[What you should do]
Across the entries below, how many lines include the word "Sort"? Reply with only the number.

[Data supplied]
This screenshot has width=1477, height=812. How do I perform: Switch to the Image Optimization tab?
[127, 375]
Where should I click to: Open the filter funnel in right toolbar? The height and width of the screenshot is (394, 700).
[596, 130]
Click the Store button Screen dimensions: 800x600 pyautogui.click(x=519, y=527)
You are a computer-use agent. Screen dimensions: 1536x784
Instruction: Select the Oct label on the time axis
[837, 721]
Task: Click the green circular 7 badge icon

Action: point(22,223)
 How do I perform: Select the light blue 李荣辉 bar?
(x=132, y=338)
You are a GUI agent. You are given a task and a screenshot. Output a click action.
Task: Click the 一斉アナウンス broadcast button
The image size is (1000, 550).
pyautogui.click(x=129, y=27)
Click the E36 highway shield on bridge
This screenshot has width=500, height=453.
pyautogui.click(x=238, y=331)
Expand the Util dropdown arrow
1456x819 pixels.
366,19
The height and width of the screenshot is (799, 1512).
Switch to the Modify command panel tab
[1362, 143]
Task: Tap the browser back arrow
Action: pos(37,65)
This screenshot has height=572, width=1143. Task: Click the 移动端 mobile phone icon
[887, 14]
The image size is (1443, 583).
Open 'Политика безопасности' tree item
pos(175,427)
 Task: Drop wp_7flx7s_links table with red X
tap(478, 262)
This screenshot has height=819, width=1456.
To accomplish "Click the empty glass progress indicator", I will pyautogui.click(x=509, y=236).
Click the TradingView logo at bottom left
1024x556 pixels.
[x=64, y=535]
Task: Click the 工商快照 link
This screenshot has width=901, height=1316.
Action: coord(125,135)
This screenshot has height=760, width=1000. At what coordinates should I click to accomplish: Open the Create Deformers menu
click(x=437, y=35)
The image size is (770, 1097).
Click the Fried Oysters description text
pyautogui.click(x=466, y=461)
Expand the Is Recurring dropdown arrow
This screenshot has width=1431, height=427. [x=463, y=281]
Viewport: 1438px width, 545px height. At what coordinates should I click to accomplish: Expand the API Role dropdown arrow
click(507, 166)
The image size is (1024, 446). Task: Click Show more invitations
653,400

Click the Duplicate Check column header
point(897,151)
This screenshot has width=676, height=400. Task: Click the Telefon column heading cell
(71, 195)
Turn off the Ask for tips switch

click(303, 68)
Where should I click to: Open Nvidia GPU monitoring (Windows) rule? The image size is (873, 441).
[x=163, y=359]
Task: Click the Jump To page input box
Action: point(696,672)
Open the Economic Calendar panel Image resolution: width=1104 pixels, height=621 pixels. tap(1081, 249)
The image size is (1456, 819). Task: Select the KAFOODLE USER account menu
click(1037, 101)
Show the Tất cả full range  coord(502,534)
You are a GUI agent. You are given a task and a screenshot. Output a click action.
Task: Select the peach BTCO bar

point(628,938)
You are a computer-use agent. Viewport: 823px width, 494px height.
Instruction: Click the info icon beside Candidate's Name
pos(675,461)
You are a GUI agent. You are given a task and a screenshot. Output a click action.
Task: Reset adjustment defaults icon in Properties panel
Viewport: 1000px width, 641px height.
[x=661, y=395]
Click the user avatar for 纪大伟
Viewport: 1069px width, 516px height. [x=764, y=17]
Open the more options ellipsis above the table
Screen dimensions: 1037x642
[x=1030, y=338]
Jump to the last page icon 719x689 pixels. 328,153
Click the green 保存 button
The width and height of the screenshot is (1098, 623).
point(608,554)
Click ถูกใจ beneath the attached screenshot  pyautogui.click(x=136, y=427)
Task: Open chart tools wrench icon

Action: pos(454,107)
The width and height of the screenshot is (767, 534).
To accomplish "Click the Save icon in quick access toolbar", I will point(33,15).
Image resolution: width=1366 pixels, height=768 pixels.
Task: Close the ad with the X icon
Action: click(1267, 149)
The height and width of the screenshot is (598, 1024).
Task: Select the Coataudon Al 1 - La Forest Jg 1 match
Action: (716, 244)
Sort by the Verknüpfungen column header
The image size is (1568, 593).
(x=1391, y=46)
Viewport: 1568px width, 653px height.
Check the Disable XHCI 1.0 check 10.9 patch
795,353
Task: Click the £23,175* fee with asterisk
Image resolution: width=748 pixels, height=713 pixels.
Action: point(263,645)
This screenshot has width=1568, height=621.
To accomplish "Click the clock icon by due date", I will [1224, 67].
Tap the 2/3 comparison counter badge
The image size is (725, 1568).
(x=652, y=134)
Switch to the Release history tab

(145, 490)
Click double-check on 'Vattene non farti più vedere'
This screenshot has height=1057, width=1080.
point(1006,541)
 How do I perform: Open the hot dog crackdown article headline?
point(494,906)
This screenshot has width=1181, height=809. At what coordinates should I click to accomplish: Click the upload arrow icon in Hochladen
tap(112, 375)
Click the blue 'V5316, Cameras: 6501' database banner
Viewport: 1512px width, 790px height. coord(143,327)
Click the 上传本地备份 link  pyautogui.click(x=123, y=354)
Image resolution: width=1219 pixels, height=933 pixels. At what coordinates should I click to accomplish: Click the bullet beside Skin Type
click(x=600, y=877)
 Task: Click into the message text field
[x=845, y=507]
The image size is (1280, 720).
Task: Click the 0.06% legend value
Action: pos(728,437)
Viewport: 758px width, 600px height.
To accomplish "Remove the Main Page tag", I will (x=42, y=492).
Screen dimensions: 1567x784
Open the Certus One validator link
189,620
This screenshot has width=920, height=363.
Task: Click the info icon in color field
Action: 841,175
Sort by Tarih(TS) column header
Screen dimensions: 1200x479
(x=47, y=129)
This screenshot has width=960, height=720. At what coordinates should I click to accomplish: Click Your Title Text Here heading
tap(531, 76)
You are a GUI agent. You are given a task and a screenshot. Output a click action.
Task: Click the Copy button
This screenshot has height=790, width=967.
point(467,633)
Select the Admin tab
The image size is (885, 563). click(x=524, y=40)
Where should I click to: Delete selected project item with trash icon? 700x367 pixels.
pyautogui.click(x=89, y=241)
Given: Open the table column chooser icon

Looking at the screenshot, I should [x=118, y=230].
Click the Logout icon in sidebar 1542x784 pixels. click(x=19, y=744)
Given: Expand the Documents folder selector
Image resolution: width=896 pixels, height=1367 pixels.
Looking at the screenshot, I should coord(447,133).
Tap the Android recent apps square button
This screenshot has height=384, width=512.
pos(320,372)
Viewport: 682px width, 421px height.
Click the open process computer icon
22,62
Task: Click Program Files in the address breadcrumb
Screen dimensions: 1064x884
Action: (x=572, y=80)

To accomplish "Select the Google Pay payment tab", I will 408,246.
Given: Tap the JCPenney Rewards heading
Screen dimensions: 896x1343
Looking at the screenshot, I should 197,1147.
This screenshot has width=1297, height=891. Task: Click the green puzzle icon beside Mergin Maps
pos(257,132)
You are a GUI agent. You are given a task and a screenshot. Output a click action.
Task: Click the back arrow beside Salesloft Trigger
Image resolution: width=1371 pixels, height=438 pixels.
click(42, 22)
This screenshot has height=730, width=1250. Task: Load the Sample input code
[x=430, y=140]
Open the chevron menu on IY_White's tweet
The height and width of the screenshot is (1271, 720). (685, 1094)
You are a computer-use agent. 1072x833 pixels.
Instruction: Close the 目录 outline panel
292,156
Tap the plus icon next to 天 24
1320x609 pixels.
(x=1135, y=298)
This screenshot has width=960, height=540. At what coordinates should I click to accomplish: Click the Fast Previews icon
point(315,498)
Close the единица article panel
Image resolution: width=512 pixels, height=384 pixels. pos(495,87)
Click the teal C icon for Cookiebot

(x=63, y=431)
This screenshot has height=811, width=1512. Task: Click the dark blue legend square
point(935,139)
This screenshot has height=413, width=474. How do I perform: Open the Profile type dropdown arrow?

[Answer to this task]
2